Running 2 tests for test/ultra/Blake.t.sol:BlakeUltraTest
[PASS] testFuzzProof(uint256,uint256,uint256,uint256) (runs: 1, μ: 459481, ~: 459481)
[PASS] testValidProof() (gas: 440644)
Test result: ok. 2 passed; 0 failed; 0 skipped; finished in 3.22s
2023-12-13T10:57:26.633033Z ERROR cheatcodes: non-empty stderr input=["./scripts/run_fuzzer.sh", "ultra", "recursive", "0x1668,0x1687,0x2cef"] stderr="checked circuit before add_recursive_proof\n"
2023-12-13T10:57:26.636836Z ERROR cheatcodes: non-empty stderr input=["./scripts/run_fuzzer.sh", "ultra", "recursive", "0x05,0x0a,0x0f"] stderr="checked circuit before add_recursive_proof\n"

Running 2 tests for test/ultra/ECDSA.t.sol:EcdsaUltraTest
[PASS] testFuzzProof() (gas: 456285)
[PASS] testValidProof() (gas: 451425)
Test result: ok. 2 passed; 0 failed; 0 skipped; finished in 16.30s

Running 2 tests for test/ultra/Recursive.t.sol:RecursiveUltraTest
[PASS] testFuzzProof(uint16,uint16) (runs: 1, μ: 472207, ~: 472207)
[PASS] testValidProof() (gas: 458521)
Test result: ok. 2 passed; 0 failed; 0 skipped; finished in 16.30s

As you can see Recursive test is giving 2 errors before running correctly. It also same without any changes.

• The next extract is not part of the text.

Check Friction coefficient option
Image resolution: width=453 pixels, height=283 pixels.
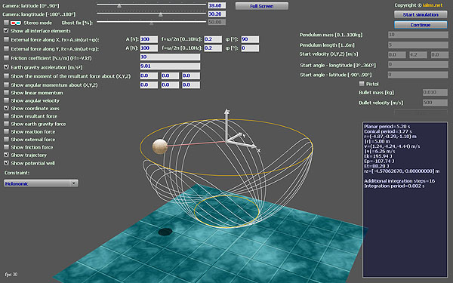[6, 58]
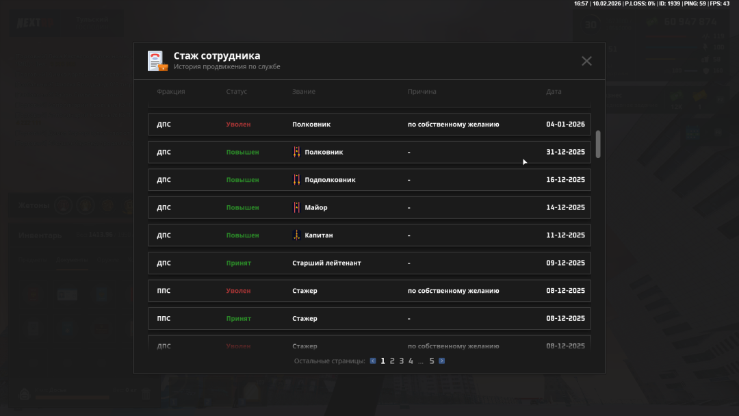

Is it normal and is there anything i can do about this problem?

[Maddiaa0]

ah very nice work! These are just debug outputs to std err, and are nothing to worry about!

[emirsoyturk]

I opened a PR with necessary changes. After removing duplicate mload calls gas usage have increased. At least according to forge test.

[emirsoyturk]

I was running tests to make sure everything is working correctly. But i received PROOF_FAILURE error.

Running 1 test for test/ultra/Add2.t.sol:Add2UltraTest
[FAIL. Reason: PROOF_FAILURE(); counterexample: calldata=0x03911ac500000000000000000000000000000000000000000000000000000000000000000000000000000000000000000000000000000000000000000000000000001f55 args=[0, 8021]] testFuzzProof(uint16,uint16) (runs: 8607, μ: 446894, ~: 448005)
Test result: FAILED. 0 passed; 1 failed; 0 skipped; finished in 430.98s

How can i reproduce the error with same inputs. I tried to hard code in contract. But it didn't work.

function testFuzzProof(uint16 input1, uint16 input2) public {
    uint256[] memory inputs = new uint256[](3);
    inputs[0] = uint256(0);
    inputs[1] = uint256(8021);
    inputs[2] = inputs[0] + inputs[1];

    bytes memory proofData = fuzzer.with_inputs(inputs).generate_proof();

    (bytes32[] memory publicInputs, bytes memory proof) = splitProof(proofData, PUBLIC_INPUT_COUNT);

    assertTrue(verifier.verify(proof, publicInputs), "The proof is not valid");
}

[LHerskind]

The failure depends on both the inputs and the proof, so if you are rerunning it, it could simply be the proof that differs from the old one making it pass the case it hit earlier.

[emirsoyturk]

How can i also print Proof on error? It hard to encounter with this error on random testing. I should reproduce it.

[emirsoyturk]

I fixed the problem and updated the PR.